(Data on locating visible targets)

* * *

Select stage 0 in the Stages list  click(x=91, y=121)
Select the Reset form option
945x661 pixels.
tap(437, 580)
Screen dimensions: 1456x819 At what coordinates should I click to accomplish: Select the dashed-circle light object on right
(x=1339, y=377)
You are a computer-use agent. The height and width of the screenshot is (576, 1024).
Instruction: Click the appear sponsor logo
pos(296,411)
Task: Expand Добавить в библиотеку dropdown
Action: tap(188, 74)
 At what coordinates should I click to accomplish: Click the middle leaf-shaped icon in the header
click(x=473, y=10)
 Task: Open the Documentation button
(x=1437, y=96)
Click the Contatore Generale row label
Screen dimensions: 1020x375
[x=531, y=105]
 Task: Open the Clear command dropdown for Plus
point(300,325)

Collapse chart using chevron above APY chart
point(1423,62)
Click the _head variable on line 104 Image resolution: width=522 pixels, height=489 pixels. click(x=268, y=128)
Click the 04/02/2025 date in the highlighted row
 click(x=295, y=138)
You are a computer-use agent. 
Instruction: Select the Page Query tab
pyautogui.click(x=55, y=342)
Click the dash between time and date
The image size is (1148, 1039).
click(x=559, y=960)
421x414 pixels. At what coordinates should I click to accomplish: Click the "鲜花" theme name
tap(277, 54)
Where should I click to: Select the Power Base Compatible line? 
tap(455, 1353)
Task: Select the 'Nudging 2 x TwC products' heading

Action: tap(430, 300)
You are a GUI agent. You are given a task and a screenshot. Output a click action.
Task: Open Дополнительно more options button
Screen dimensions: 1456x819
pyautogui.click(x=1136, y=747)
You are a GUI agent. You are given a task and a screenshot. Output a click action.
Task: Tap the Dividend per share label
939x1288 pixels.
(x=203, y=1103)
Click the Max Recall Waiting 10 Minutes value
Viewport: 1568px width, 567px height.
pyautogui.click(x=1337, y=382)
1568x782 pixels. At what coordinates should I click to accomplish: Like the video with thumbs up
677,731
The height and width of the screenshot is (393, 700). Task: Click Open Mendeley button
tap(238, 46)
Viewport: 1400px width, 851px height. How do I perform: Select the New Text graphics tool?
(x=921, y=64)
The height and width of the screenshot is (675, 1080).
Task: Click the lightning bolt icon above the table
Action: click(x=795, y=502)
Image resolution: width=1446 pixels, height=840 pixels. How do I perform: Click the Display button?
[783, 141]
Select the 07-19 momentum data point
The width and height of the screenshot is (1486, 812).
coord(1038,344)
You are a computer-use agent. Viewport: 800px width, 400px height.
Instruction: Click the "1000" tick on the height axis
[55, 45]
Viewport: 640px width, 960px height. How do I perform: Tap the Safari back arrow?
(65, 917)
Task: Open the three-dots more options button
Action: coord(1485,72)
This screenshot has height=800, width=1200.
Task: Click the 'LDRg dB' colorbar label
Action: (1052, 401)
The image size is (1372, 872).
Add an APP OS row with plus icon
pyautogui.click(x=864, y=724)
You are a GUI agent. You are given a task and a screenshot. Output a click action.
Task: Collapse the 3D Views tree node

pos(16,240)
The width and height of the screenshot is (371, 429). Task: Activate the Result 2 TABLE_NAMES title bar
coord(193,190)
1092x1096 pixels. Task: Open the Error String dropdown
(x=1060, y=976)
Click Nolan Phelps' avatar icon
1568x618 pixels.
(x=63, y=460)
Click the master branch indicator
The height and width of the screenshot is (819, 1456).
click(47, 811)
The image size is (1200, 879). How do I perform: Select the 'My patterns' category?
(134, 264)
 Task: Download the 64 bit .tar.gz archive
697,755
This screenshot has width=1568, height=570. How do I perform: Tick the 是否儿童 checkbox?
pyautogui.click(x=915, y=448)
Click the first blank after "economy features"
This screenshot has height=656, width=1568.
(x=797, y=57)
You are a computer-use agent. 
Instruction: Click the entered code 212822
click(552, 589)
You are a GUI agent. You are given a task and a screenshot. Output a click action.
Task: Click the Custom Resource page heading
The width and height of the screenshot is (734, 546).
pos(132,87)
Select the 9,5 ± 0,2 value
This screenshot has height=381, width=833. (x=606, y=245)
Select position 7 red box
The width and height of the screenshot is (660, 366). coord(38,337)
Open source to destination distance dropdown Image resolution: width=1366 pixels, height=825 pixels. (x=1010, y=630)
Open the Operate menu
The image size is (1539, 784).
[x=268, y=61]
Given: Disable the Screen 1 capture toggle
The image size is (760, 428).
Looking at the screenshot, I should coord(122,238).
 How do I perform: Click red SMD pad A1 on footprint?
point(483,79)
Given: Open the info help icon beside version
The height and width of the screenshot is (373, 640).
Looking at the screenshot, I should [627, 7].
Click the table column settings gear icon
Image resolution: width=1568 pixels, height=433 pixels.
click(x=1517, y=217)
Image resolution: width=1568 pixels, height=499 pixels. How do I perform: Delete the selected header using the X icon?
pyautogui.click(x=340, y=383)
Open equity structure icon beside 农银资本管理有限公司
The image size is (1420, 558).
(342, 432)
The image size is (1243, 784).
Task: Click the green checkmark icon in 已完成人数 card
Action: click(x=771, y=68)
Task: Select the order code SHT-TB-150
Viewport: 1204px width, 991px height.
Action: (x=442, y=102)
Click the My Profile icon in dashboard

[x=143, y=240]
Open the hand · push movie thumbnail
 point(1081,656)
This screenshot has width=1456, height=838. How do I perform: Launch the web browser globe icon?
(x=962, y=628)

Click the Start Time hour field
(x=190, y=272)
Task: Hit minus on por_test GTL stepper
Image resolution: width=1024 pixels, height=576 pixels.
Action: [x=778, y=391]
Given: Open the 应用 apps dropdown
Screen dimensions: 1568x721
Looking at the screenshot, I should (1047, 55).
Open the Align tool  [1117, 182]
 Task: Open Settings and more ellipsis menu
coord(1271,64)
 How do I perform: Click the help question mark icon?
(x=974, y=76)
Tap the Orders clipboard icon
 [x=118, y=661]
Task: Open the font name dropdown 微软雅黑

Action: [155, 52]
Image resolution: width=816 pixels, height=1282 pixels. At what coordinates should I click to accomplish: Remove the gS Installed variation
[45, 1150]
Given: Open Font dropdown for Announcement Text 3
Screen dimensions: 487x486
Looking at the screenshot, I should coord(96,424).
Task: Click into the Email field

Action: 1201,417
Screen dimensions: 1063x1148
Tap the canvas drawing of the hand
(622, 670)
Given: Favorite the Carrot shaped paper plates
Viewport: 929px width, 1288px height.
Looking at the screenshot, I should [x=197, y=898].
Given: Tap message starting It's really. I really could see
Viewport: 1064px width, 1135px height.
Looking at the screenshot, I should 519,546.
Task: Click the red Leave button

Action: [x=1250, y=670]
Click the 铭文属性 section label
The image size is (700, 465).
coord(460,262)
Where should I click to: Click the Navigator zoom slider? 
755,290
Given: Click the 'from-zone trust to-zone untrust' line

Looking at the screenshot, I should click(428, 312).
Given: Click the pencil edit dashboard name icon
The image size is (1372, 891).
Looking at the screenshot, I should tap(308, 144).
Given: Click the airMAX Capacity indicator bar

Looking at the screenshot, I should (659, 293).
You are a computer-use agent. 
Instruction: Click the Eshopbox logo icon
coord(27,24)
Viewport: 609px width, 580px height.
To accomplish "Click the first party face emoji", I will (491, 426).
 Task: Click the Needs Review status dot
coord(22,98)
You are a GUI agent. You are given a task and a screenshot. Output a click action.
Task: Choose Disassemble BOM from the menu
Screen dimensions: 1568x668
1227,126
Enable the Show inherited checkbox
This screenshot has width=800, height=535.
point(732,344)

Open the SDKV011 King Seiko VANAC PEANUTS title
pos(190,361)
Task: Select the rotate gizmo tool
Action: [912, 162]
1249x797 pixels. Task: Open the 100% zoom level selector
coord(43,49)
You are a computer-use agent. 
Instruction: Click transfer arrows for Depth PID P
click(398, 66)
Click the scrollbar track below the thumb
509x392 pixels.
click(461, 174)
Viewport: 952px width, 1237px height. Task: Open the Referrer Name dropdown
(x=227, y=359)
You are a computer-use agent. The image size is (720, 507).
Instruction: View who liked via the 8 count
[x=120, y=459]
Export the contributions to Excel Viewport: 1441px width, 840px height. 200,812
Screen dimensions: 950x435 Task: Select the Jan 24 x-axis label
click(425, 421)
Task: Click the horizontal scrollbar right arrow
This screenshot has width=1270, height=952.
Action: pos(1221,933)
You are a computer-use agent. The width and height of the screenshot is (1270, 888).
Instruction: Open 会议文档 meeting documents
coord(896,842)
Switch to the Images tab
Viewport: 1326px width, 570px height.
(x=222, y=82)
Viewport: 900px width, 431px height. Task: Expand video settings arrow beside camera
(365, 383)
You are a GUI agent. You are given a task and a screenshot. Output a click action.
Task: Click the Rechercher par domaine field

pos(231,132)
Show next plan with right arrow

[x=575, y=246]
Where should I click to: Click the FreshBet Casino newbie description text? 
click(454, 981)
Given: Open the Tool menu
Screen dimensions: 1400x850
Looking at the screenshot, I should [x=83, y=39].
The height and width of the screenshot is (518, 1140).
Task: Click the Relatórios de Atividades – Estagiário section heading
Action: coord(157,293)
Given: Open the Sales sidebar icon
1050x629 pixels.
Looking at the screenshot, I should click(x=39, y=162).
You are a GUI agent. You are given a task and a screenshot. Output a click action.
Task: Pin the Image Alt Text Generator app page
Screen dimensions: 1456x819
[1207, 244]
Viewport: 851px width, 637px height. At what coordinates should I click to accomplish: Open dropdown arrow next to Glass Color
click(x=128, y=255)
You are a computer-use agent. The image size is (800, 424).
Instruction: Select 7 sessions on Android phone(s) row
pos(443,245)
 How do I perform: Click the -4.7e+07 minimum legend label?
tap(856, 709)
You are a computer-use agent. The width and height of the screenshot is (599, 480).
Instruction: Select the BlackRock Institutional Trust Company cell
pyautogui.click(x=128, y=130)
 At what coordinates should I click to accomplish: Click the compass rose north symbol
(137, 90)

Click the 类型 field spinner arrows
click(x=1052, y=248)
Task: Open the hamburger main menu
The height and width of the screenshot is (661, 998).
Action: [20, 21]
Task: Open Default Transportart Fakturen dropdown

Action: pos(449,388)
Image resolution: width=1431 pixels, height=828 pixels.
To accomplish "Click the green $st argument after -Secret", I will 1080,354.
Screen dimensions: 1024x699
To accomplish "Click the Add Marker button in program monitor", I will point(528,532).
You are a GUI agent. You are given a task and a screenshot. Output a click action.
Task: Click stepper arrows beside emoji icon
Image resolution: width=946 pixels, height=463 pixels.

* * *

Retype the records character for character, from the line containing "Given: Open the Sales sidebar icon" through the line containing "click(x=128, y=255)", including both of those lines.

◆ Written solution:
Given: Open the Sales sidebar icon
1050x629 pixels.
Looking at the screenshot, I should click(x=39, y=162).
You are a GUI agent. You are given a task and a screenshot. Output a click action.
Task: Pin the Image Alt Text Generator app page
Screen dimensions: 1456x819
[1207, 244]
Viewport: 851px width, 637px height. At what coordinates should I click to accomplish: Open dropdown arrow next to Glass Color
click(x=128, y=255)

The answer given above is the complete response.